Under starvation conditions and in absence of organic nutrients, F. columnare can survive for at least 5 months at ambient temperature in sterile water. In a previous study
, the authors proposed that F. columnare survived the nutrient-deprived conditions by utilizing nutrients released from dead cells that allowed cultures to maintain constant growth over time. Our results contradict this assumption because in all our microscopic observations we failed to detect any cells undergoing cell division although we did note some lysed cells in our cell preparations that likely released nutrients into the medium. Based on our data, and at 5 months under starvation, more than 99% of the F. columnare cells underwent a dramatic change in morphology and cell structure into what can only be considered dormant or resistant forms. This behavior is typical of copiotrophic bacteria that can survive under oligotrophic conditions but without active reproduction
. Moreover, 3-month old F. columnare cells were not able to outcompete with young cells when provided with nutrients which indicates F. columnare lose fitness overtime when subjected to starvation conditions.

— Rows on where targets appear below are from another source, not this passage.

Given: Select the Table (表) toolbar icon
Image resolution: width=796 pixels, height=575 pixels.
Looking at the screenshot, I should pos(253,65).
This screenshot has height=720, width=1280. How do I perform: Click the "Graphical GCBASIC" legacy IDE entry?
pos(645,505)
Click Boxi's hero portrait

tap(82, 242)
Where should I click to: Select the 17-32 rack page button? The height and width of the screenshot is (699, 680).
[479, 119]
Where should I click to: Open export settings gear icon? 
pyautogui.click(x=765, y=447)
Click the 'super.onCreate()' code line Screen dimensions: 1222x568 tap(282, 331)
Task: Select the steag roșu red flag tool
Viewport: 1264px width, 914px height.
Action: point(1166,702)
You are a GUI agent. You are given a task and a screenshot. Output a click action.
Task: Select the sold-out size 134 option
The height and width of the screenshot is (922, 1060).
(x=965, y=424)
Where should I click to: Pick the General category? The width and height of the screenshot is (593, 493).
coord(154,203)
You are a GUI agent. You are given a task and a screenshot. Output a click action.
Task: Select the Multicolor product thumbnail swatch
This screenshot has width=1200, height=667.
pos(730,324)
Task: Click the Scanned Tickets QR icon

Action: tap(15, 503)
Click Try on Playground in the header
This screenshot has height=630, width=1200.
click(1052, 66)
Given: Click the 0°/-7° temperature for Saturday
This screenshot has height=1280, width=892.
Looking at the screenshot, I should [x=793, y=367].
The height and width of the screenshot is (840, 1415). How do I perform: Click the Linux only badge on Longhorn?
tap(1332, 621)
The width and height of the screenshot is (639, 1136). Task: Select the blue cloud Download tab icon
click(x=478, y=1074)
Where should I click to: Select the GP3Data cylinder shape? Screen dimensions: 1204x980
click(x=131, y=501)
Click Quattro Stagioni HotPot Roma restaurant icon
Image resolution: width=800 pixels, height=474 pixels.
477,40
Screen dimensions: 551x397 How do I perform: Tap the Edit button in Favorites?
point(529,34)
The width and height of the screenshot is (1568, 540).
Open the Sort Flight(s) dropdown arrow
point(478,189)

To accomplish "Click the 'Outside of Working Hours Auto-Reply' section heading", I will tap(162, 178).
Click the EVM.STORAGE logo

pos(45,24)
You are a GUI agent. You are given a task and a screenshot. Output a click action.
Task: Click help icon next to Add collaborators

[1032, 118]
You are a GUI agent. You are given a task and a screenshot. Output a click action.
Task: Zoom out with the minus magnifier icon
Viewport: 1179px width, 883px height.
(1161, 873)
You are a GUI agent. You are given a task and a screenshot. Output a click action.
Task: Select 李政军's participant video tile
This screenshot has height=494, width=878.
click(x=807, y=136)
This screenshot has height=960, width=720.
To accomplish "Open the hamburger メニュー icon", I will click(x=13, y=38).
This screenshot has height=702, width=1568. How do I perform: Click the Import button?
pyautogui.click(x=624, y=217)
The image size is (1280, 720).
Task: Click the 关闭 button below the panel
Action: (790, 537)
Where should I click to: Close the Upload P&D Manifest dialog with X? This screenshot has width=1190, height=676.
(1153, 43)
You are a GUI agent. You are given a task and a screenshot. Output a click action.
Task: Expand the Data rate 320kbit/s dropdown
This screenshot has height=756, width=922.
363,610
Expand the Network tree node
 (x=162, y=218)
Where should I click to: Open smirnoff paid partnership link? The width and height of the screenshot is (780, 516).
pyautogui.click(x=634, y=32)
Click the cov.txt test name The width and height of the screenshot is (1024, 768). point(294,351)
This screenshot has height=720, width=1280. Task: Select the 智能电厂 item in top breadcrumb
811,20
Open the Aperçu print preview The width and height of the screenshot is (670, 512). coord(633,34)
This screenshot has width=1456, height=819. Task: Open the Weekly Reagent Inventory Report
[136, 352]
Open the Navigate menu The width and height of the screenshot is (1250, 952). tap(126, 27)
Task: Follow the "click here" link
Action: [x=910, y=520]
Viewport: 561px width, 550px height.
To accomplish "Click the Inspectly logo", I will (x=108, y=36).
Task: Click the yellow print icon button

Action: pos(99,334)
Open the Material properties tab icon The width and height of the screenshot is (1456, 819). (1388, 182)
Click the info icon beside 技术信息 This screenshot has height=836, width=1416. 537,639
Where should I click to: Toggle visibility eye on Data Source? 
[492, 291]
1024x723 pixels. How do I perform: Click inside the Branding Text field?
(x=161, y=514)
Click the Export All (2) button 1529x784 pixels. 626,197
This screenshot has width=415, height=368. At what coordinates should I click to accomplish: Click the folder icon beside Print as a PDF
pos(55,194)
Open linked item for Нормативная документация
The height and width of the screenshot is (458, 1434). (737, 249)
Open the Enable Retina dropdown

The new observations presented in this study demonstrate a unique state in the F. columnare life cycle induced by starvation. This state (coiled form) should not be regarded as degenerative but an active adaptation to lack of nutrients allowing F. columnare to remain viable in water, in absence of organic matter, and even without salts for an extended period of time. This bacterium is likely to encounter starvation conditions after nutrients provided by the host are exhausted and bacterial cells are released back into the water column. This stage in the life cycle of F. columnare indicates that water can act as reservoir and served as dispersant mechanism for this pathogen. However, F. columnare should not be considered a facultative oligotroph since no cell replication was observed under very limited nutrient content (originated from lysed cells) suggesting that water is a transient environment for this bacterium. Furthermore, starved cells failed to infect channel catfish thus low organic waters should not be considered the primary reservoir for this pathogen. The notion that F. columnare may have a restrictive ecological niche is supported by the recently published complete genome of F. columnare that predicts a lifestyle in close association with its host
. However, further studies on the biology of F. columnare are required to fully understand its life cycle.